La muerte, para empezar, es una de las tantas preguntas de la vida.
Es un estado perpetuo y natural de los seres vivientes, así como es el nacer, crecer, desarrollarse, engordar… y que a algunos se nos caiga el cabello…
Es como señalara alguien de cuyo nombre no puedo zafarme: “Nosotros no tenemos mucha suerte en la vida: apenas llegamos y ya nos estamos yendo”.
Por su parte, la vidente Mishanti dice que la muerte es el resultado orgánico de la separación del alma y del cuerpo inerte, mismo que se transforma en materia nueva; nunca podremos entender la muerte si no pensamos en ella como algo irremediablemente personal, y que si queremos saber más sobre estos misterios, marquemos el número que aparece en pantalla y de inmediato un síquico espiritual aclarará nuestras dudas (20 pesos la llamada más impuestos).
Sin embargo, Platón ya hablaba de la conciencia de la muerte cuando decía que filosofar es prepararse para morir, y que es precisamente la certeza de la muerte la que la hace algo tan mortalmente importante para todos los seres humanos.
Porque al morir, cada cual es definitivamente él mismo y nadie más. Lo mismo que al nacer traemos al mundo lo que nunca antes había sido, al morir nos llevamos lo nunca volverá a ser.
Y no es fácil imaginar que podríamos vivir plenamente donde faltase la posibilidad de morir, por eso Unamuno llamó a la muerte el sentimiento trágico de la vida.
En fin… fuera de esa nebulosidad sobre la muerte, y aun con las preguntas que surgieron, debo decir que me quedan cosas muy claras con la lectura de Ante el Altar de Tánatos.
Por ejemplo, que no es estrictamente un libro sobre la muerte —aunque los personajes aquí enlistados hayan sido suicidas— sino sobre la vida.
José Ángel Calderón nos ofrece en este libro pistas válidas sobre 21 personajes —desde seres mitológicos, hasta artistas, políticos, toreros, militares y filósofos; hombres y mujeres; jóvenes y viejos— que de alguna manera nos obligan a pensar que el suicido sería finalmente su despedida de este mundo. Pero su vida y obra es la que importa, más que su suicidio.
Nos dice que tanto en la mitología como en la antigüedad o en la vida real no hay suicidios hermosos, que te puedes llamar Pedro Armendáriz y ser actor, o Juan Belmonte y ser torero, o Aníbal Barca y ser militar, o Narciso y ser un ocioso, pero que si decides suicidarte no esperes ni piedad ni que el juicio de la historia te exima de toda culpabilidad.

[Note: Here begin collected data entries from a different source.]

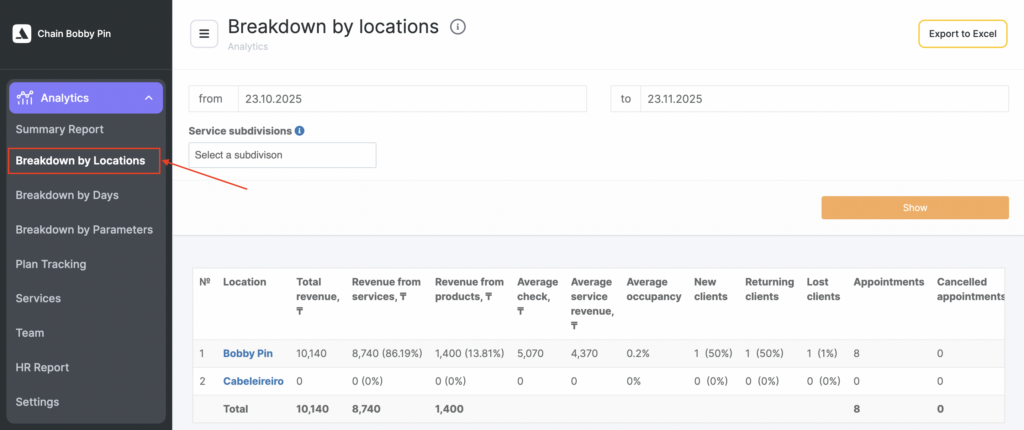Click the Analytics chart icon in sidebar
This screenshot has width=1024, height=430.
pyautogui.click(x=26, y=97)
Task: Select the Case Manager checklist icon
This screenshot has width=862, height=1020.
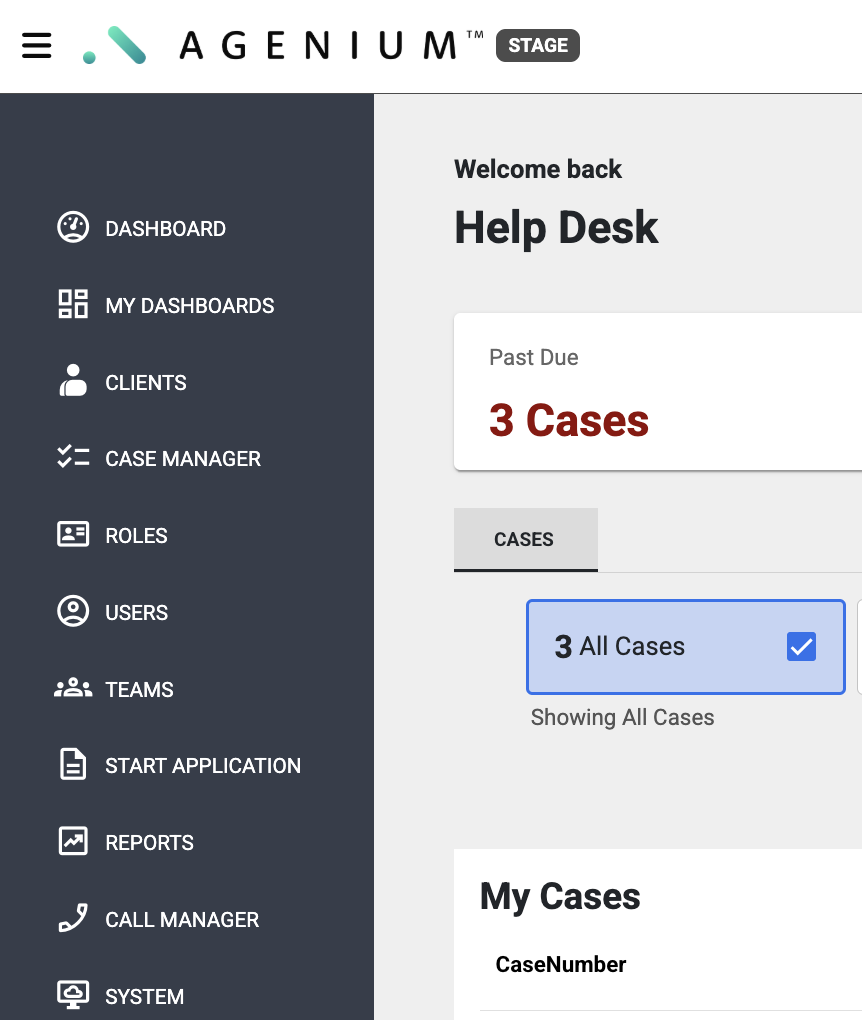Action: 73,458
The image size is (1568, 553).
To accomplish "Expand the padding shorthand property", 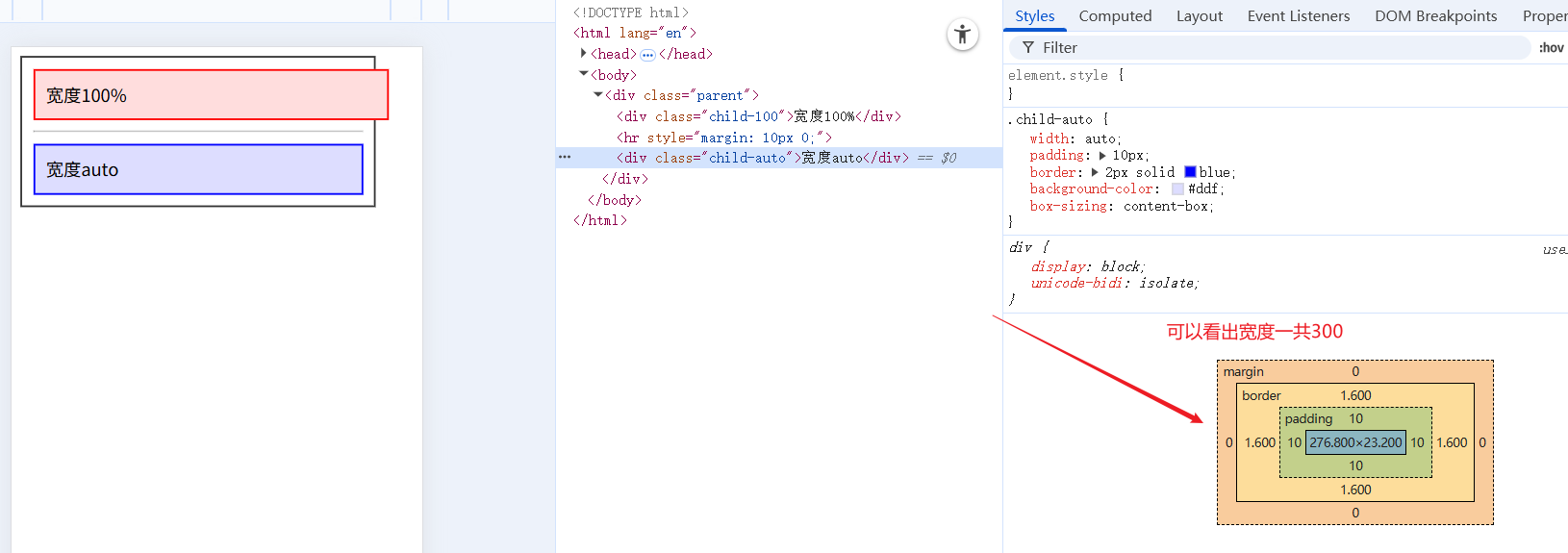I will click(x=1103, y=156).
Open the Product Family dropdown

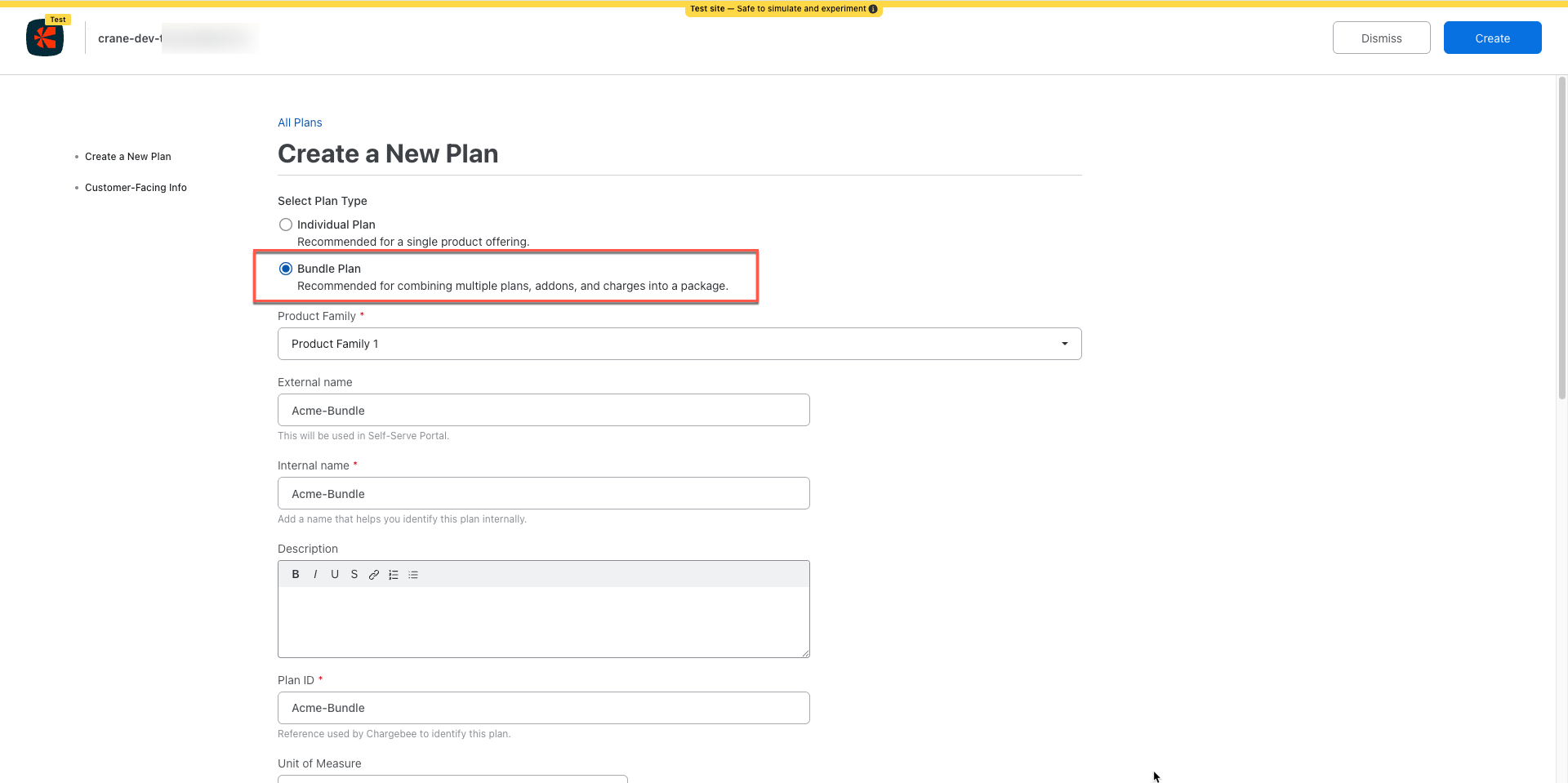pyautogui.click(x=679, y=344)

Y es que ya sabemos que hablar del suicidio es algo controversial en sí mismo, pues hay quienes critican esa decisión, hay quienes la entienden; hay, incluso, quienes la justifican.
Muchas religiones consideran el suicidio como un pecado, y en algunas legislaciones se califica como un delito, aunque en ciertas culturas, especialmente las orientales, lo ven como una forma honorable de escapar de algunas situaciones humillantes o dolorosas en extremo.
En tiempos remotos, quien se quitaba la vida era considerado maldito y prospecto a convertirse en un vampiro o en un espíritu maléfico. De hecho, en la Europa medieval, a los suicidas se les decapitaba y se les enterraba en los cruces de caminos, aunque hoy pasa lo mismo en ciertas regiones de nuestro país sin que se respete siquiera el código de honor del suicida.
Así, es un acto condenado por la sociedad, generalmente vinculado con el egoísmo, y al suicida se le considera un cobarde, término por demás ambiguo, pues a mi ver se necesita de mucho valor para intentar quitarse la vida, ya que el suicidio es antinatural desde el sentido biológico.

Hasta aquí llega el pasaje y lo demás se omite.